TASK DIRECTIONS =
Nothing in the data may be altered; restate all of it exactly.

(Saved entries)
=== Section Start ===
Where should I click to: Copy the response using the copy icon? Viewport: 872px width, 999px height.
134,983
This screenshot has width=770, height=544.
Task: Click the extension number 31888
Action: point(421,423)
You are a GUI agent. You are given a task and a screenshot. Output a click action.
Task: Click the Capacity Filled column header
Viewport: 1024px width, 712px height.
=== Section End ===
EXERCISE OUTPUT =
Where should I click to: Copy the response using the copy icon? Viewport: 872px width, 999px height.
134,983
This screenshot has width=770, height=544.
Task: Click the extension number 31888
Action: point(421,423)
You are a GUI agent. You are given a task and a screenshot. Output a click action.
Task: Click the Capacity Filled column header
Viewport: 1024px width, 712px height.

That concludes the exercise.